El caso del laboratorio de medicamentos es ilustrativo: fondos asignados desde 2019, anuncios de producción oncológica, plazos vencidos y un proyecto que aún no produce. El autódromo provincial, por su parte, es reconocido por el propio gobierno como deficitario, pero sostenido con recursos públicos bajo la promesa de derrame económico. La bodega pampeana y Mamúu generaron debates legislativos por la falta de controles claros sobre sus comités ejecutivos. No hay pruebas de corrupción, pero sí una constante: poca información, rendiciones tardías y decisiones concentradas.

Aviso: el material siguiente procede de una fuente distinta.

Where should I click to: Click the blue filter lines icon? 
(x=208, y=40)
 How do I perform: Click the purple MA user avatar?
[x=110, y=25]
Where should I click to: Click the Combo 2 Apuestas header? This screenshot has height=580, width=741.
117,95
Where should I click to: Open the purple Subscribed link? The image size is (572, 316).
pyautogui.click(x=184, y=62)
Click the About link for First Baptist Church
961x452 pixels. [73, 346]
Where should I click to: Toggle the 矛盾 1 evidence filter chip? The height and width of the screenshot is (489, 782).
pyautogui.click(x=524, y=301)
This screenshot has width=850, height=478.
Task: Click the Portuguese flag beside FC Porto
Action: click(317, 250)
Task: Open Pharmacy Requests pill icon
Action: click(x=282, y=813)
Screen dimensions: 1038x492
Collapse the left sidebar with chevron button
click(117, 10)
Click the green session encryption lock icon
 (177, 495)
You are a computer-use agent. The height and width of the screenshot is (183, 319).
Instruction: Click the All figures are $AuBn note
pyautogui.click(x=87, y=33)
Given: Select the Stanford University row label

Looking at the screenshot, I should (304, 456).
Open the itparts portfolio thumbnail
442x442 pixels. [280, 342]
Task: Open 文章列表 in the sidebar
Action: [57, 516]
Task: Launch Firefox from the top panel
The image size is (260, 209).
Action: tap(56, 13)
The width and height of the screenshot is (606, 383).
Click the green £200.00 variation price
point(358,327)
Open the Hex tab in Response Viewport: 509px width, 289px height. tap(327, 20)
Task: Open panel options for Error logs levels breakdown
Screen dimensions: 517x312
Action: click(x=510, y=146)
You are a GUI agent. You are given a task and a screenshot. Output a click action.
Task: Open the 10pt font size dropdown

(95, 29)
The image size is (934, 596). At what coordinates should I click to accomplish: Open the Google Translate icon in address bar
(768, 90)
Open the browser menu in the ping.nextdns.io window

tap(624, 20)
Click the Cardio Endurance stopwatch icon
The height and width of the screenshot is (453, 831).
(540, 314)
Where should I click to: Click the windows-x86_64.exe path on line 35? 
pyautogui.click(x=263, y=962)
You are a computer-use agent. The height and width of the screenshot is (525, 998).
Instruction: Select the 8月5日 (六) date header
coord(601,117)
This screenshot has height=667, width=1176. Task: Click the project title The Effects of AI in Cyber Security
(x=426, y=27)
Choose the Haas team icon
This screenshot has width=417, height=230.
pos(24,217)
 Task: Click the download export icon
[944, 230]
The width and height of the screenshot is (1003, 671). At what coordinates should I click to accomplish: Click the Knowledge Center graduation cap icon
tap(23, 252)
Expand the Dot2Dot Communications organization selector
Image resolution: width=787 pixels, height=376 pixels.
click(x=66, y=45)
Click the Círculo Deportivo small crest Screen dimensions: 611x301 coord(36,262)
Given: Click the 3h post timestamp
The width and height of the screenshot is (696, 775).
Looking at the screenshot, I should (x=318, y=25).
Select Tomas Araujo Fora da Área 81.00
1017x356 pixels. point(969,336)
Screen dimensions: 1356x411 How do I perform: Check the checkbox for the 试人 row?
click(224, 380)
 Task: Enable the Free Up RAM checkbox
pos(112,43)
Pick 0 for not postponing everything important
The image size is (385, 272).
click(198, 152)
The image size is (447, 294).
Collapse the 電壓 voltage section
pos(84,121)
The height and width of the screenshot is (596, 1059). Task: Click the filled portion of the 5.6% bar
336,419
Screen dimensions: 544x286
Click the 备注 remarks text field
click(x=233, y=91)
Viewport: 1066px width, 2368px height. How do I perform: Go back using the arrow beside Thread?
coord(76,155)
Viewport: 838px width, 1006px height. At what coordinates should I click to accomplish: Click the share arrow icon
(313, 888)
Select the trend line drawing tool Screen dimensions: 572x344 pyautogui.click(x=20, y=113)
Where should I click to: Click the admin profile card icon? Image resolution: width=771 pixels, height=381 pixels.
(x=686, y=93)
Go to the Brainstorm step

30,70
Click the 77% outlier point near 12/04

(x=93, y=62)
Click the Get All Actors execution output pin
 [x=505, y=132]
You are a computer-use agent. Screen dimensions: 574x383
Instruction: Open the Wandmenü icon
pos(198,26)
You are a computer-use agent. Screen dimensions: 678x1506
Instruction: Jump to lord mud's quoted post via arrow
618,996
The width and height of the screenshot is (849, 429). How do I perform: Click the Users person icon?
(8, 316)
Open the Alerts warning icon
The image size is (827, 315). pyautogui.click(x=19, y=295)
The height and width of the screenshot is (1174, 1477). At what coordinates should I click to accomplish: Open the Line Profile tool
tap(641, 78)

El Centro Radioncológico se inserta exactamente en ese mismo esquema. Y eso es lo que debería discutirse con seriedad. Porque cuando un proyecto sanitario crítico depende de un fideicomiso cuestionado por su opacidad, la confianza deja de ser un valor abstracto y pasa a ser una exigencia concreta de transparencia.

El Gobierno sostiene que ahora existe auditoría del Tribunal de Cuentas. Es cierto. Pero ese control es posterior. No evita errores, no corrige desvíos en tiempo real y no reemplaza a la rendición pública y permanente. En otras palabras: el control llega cuando ya no hay vuelta atrás.

No hay pruebas de corrupción. Eso debe decirse sin rodeos. Pero tampoco hay un nivel de apertura acorde a la magnitud de los fondos y a la sensibilidad del servicio que se pretende brindar. Y cuando se combinan antecedentes de proyectos demorados, mecanismos financieros opacos y discursos que piden confianza sin mostrar los números, la pregunta deja de ser ideológica y se vuelve institucional.

La salud pública necesita inversión.
Pero también necesita transparencia activa, control real y memoria política.

Porque este proyecto ya empezó antes.
Y falló antes.

Y si la única respuesta es volver a poner millones en un fideicomiso sin explicar por qué esta vez sería distinto, el problema no es la crítica.
El problema es insistir en el mismo esquema esperando un resultado diferente.